THE TASK >>
Rewrite the items from the very first line through the line containing "pyautogui.click(x=63, y=775)", both included. Replace "checkbox" with "tick box" and change nothing else.

DATA EXTRACT >>
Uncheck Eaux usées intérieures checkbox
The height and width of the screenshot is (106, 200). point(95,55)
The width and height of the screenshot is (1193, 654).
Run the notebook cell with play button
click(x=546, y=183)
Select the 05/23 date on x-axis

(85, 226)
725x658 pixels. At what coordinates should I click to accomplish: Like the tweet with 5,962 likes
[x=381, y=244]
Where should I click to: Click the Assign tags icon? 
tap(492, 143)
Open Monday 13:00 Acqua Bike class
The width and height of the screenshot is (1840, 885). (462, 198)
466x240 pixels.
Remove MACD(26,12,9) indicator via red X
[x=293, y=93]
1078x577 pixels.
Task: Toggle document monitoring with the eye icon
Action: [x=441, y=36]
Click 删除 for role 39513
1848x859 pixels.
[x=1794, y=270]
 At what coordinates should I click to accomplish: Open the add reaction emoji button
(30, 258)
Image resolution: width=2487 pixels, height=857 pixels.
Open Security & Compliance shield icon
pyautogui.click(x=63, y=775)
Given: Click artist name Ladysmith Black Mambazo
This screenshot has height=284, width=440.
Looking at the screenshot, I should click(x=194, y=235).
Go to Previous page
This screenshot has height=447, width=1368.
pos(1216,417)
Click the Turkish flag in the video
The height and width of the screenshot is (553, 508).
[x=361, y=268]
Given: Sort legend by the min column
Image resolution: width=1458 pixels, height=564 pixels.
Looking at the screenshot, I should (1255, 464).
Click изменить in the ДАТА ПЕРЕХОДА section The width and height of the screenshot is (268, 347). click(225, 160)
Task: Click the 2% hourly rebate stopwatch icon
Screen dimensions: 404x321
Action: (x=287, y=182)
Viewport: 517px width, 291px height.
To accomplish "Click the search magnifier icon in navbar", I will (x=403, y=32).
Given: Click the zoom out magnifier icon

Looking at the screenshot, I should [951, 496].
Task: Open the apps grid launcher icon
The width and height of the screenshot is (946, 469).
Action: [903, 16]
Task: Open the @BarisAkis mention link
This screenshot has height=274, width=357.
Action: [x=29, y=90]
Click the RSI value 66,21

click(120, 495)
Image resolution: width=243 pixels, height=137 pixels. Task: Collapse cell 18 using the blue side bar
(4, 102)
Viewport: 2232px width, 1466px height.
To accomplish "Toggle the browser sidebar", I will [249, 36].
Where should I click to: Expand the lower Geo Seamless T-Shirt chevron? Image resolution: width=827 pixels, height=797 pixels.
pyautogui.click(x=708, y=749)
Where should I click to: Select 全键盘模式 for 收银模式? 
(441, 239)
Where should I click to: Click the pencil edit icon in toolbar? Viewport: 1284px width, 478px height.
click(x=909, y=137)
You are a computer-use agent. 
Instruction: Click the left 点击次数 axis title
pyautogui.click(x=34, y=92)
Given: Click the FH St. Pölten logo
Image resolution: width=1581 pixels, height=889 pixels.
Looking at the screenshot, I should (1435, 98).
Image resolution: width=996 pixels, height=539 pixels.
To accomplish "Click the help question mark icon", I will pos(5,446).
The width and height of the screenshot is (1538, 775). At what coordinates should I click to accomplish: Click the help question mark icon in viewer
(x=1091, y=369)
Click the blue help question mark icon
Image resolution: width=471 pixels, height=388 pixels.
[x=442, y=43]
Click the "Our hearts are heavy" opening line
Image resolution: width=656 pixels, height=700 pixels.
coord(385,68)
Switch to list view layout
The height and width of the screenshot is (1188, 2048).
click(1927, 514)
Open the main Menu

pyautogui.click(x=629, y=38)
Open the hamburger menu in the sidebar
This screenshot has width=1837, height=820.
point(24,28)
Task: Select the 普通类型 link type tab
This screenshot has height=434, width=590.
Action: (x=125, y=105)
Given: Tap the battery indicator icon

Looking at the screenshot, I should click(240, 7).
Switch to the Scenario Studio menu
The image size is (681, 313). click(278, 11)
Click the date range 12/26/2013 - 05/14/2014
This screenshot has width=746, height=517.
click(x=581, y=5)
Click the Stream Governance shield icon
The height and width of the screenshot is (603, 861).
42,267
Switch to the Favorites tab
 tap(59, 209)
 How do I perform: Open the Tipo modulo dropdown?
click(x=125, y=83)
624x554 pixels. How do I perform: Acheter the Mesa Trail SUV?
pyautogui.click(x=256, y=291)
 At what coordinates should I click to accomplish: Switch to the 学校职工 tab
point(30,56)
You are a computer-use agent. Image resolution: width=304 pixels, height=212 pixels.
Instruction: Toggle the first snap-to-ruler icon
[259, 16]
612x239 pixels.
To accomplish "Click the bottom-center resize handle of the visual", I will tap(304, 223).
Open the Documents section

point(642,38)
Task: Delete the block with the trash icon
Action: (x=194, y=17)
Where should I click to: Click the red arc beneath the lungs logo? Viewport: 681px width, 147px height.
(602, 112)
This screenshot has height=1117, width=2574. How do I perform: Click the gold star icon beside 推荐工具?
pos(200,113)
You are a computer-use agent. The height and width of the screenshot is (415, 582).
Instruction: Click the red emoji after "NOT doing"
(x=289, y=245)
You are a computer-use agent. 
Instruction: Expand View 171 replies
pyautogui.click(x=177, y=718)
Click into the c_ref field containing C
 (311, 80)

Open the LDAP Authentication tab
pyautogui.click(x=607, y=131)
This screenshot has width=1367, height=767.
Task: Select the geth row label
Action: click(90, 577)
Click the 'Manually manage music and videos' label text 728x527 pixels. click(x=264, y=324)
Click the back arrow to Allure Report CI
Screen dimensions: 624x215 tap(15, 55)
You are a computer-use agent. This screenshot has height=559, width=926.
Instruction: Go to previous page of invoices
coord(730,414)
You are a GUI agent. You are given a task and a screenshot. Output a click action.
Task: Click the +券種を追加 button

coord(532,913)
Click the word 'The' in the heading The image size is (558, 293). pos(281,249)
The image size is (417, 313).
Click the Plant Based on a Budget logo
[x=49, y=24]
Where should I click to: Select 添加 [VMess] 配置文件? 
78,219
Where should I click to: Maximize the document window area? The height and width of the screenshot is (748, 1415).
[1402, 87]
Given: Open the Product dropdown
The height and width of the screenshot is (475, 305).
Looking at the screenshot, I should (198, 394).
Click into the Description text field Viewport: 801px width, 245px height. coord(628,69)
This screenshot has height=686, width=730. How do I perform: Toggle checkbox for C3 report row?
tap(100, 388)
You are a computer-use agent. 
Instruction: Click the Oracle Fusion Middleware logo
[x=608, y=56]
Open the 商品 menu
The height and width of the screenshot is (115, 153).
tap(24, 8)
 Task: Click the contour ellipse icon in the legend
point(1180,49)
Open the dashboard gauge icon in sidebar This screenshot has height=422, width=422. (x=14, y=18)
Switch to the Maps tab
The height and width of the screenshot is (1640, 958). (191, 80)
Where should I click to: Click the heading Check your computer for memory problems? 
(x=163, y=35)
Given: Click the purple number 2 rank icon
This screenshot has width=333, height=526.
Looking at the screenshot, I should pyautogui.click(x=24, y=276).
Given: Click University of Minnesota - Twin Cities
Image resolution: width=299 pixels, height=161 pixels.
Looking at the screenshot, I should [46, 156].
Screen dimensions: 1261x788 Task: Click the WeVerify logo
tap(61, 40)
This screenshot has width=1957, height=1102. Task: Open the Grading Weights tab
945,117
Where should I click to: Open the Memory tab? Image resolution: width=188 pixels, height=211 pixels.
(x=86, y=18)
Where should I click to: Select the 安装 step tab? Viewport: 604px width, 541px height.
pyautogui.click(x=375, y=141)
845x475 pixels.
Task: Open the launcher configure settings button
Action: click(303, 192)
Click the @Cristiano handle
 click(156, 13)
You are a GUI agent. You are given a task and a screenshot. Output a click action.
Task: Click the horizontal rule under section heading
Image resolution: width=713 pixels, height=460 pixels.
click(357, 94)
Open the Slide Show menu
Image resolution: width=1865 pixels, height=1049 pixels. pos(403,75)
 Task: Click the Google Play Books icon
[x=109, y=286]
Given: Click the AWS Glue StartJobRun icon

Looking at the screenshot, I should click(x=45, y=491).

THE OUTPUT >>
Uncheck Eaux usées intérieures tick box
The height and width of the screenshot is (106, 200). point(95,55)
The width and height of the screenshot is (1193, 654).
Run the notebook cell with play button
click(x=546, y=183)
Select the 05/23 date on x-axis

(85, 226)
725x658 pixels. At what coordinates should I click to accomplish: Like the tweet with 5,962 likes
[x=381, y=244]
Where should I click to: Click the Assign tags icon? 
tap(492, 143)
Open Monday 13:00 Acqua Bike class
The width and height of the screenshot is (1840, 885). (462, 198)
466x240 pixels.
Remove MACD(26,12,9) indicator via red X
[x=293, y=93]
1078x577 pixels.
Task: Toggle document monitoring with the eye icon
Action: [x=441, y=36]
Click 删除 for role 39513
1848x859 pixels.
[x=1794, y=270]
 At what coordinates should I click to accomplish: Open the add reaction emoji button
(30, 258)
Image resolution: width=2487 pixels, height=857 pixels.
Open Security & Compliance shield icon
pyautogui.click(x=63, y=775)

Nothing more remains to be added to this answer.